§ **WORK TASK**: Your output is the line containing "At what coordinates" plus every line after it in the listing, reproduced exactly.

§ **SOURCE DATA**:
○ ○ ○ ○ ○

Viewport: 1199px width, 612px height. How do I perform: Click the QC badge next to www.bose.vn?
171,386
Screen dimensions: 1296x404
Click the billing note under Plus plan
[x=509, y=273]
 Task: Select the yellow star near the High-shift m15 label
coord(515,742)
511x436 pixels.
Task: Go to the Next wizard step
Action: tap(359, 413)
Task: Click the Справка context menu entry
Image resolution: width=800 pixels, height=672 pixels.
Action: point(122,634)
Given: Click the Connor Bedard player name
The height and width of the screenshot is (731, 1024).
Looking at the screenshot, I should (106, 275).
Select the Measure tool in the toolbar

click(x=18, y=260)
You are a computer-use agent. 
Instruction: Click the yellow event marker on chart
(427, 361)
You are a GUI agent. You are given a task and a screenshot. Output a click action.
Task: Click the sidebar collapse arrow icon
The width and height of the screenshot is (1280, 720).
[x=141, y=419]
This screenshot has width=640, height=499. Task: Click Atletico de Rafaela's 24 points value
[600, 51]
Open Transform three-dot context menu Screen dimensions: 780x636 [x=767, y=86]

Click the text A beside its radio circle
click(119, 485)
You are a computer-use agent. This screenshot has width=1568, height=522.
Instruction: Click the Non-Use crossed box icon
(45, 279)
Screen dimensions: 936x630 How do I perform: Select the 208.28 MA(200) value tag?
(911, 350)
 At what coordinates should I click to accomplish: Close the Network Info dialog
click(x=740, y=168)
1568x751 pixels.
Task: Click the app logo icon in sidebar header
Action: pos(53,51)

○ ○ ○ ○ ○

§ **RESPONSE AREA**:
 At what coordinates should I click to accomplish: Close the Network Info dialog
click(x=740, y=168)
1568x751 pixels.
Task: Click the app logo icon in sidebar header
Action: pos(53,51)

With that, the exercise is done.